Shell Aircraft International, based at Rotterdam The Hague Airport, operates executive business jet aircraft for Shell plc headquarters, and for one Shell Group operating company, Shell Oil Company in the United States. It also provides advice on air operations and flight standards to Shell Group companies. Of historical note, Sir Douglas Bader, Second World War fighter pilot of the Royal Air Force (RAF) and double-leg amputee was aviation director in the United Kingdom for Royal Dutch Shell.

Prior to 2000, Shell Aircraft Limited operated corporate jets for Shell Group headquarters, and Shell Oil and Shell Canada operated their aircraft independently. In 2000, the three operations were linked in Shell Aircraft International, whose first CEO was Brian Humphries.

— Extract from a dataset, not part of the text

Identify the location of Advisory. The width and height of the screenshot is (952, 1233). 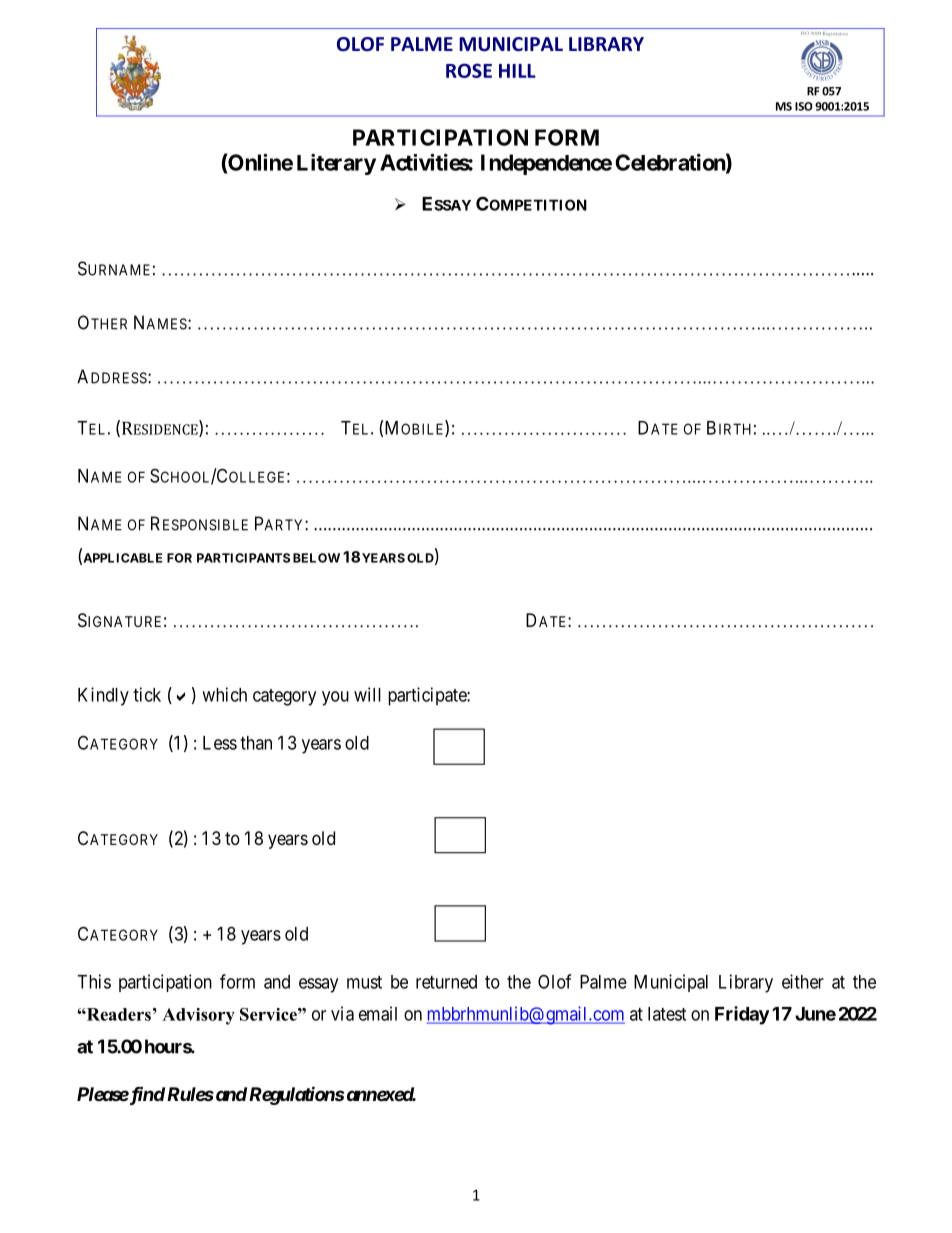
(198, 1016).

On 4 October 2013, the operation of Shell Canada Aviation based in Calgary was closed down after 60 years operation, and future operations were contracted out to Flair Airlines Ltd.

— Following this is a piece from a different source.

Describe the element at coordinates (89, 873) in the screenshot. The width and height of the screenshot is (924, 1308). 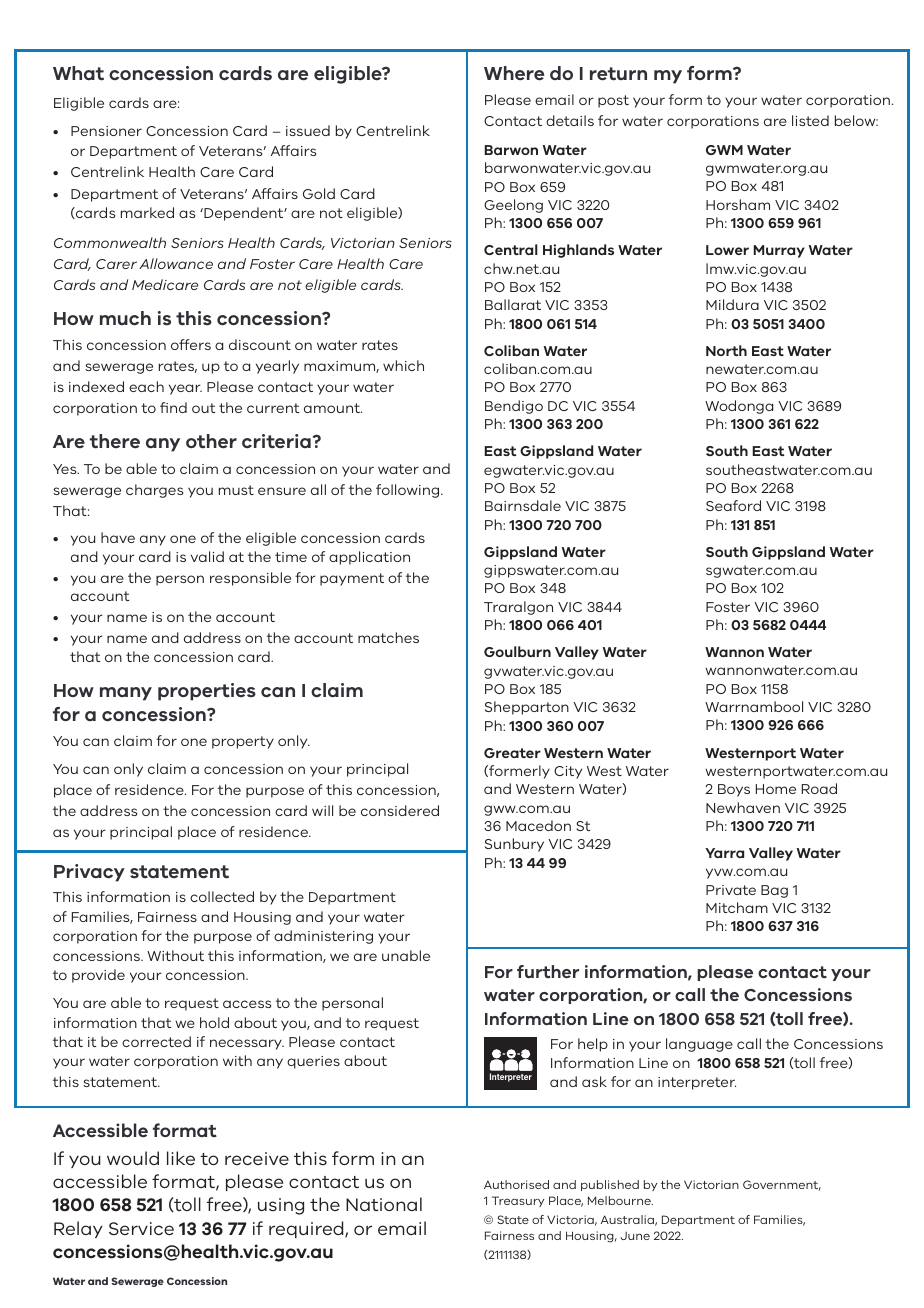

The ICAO telephony designator (call sign) changed from SHELL to PECTEN in the Edition 201 of the ICAO DOC 8585 Edition 201, published July 2022, however the three-letter designator remained SHE.

==Fleet==

Shell Aircraft International fleet
| Rotterdam, Netherlands | 3× Dassault Falcon 8X |
| Anduki Airfield, Brunei Darussalam | 2× AgustaWestland AW139 and 4× Sikorsky S-92 |

Shell Aircraft International also works with Brunei Shell Petroleum (BSP), the Shell Group's Brunei operating company (a 50-50 joint venture with the Brunei Government), which operates four Sikorsky S-92 and two AgustaWestland AW139. Brunei Shell Petroleum is the only Shell operating company to operate its own helicopters; elsewhere, helicopter operations are contracted out to companies such as Bristow Helicopters.

===Former fleet===
Aircraft formerly operated by Shell Aviation (former name of Shell Aircraft International) and its subsidiaries include British Aerospace HS-125-700B, Dassault Falcon 200, de Havilland DH.104 Dove, DHC-2 Beaver, DHC-3 Otter, DHC-6 Twin Otter, Dornier Do-28, Dornier 328-300 328JET Envoy 3, Douglas DC-3, Embraer 175, Fairchild F-27, and Piper PA-23 Aztec.

Former Brunei Shell Petroleum include Aérospatiale Alouette III, Auster J5B Autocar (VR-UDO), Beech 90, Beech 99, Percival P50 Prince, Short Sealand, Sikorsky S55 Whirlwind, Sikorsky S61 Sea King, and Vickers Supermarine Type 309 Sea Otter.